=== INSTRUCTIONS FOR THE TASK ===
Your response should consist of the entries below, written out exactly.

= Beginning of Section =

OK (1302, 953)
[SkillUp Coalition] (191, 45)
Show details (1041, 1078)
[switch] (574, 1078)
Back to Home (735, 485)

= End of Section =

=== TASK RESPONSE ===
OK (1302, 953)
[SkillUp Coalition] (191, 45)
Show details (1041, 1078)
[switch] (574, 1078)
Back to Home (735, 485)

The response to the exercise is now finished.